This weekend I’m attending a “Creativity Session” whose topic is distributed energy generation. Kind of a niche topic, I freely admit, but I have a friend who is deep in the alternative-energy world and he invited me to attend to help infuse the proceedings with my own personal background and professional experience in software. I suppose he also considers me creative, or else he wouldn’t have offered. In this respect, he and I agree, but now I’ll be put to the test – how to be creative about a topic that I’m not intimately familiar with?
Here’s the answer: outsider status has its advantages. I don’t have the same set of assumptions, blinders, or habitual ways of thinking about the topic, and can therefore see some obvious solutions that may be overlooked by someone who has spent years in the field. Also, some problems are cross-domain in many ways: if you think about problems one level higher than you’re used to, you can often find similar patterns, and what may have worked for me in the software industry may be partially or wholly applicable to this distributed energy distribution problem.
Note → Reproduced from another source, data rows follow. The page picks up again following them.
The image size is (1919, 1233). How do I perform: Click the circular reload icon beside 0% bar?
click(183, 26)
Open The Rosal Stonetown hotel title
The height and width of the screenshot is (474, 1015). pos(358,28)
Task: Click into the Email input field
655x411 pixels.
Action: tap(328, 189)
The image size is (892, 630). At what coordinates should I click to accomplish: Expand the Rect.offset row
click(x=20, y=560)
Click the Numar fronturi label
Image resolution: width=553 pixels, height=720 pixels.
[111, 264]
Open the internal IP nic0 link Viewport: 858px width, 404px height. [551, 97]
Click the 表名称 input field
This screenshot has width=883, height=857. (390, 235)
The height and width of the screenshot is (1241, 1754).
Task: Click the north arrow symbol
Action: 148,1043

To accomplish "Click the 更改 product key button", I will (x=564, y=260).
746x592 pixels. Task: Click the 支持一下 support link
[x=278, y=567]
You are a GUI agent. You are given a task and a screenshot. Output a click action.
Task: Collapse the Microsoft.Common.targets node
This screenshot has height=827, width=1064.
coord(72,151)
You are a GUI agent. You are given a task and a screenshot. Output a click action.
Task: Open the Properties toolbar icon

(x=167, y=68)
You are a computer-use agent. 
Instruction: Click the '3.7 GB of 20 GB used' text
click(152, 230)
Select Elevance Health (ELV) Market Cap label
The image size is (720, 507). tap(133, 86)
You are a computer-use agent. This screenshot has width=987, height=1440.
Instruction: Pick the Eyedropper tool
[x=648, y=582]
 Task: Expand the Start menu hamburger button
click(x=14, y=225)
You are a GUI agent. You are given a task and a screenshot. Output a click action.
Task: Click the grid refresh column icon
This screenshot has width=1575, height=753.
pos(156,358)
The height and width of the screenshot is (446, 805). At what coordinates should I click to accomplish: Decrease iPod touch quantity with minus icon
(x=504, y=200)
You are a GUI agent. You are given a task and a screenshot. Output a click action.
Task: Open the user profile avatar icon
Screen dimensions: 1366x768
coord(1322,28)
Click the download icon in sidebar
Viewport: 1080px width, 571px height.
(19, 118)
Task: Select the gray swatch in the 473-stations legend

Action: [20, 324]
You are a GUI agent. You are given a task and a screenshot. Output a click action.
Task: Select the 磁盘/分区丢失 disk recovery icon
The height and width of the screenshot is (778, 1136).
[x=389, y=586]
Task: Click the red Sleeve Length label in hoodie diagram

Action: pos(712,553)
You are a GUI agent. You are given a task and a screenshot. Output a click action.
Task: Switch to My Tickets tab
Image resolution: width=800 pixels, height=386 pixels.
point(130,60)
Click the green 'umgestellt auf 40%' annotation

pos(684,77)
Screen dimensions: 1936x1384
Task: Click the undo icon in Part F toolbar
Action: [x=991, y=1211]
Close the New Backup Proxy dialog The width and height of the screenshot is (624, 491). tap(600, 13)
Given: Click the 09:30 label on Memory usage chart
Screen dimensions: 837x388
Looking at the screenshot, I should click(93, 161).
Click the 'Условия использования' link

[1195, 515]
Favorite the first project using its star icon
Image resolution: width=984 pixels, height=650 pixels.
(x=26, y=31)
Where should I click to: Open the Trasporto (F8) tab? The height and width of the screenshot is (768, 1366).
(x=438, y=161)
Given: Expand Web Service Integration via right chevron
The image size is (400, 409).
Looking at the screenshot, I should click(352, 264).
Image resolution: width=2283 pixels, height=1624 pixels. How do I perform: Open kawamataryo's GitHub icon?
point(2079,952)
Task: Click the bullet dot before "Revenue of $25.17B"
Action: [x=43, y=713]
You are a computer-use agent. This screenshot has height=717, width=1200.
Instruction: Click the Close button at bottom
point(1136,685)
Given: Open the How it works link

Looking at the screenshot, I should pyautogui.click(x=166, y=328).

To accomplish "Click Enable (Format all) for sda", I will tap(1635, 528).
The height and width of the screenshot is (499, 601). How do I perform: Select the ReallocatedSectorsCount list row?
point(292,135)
Regardless of how much I can or can not contribute, I’m looking forward to spending a few hours with a smart, motivated, passionate group of people; making some new contacts, possibly some new friends, and learning a lot. These kinds of things give back to you in proportion to how much you put into it – so I’m going in with a positive, can-do attitude, meet everyone quickly, engage, be engaged, and be alert to every possibility for growth.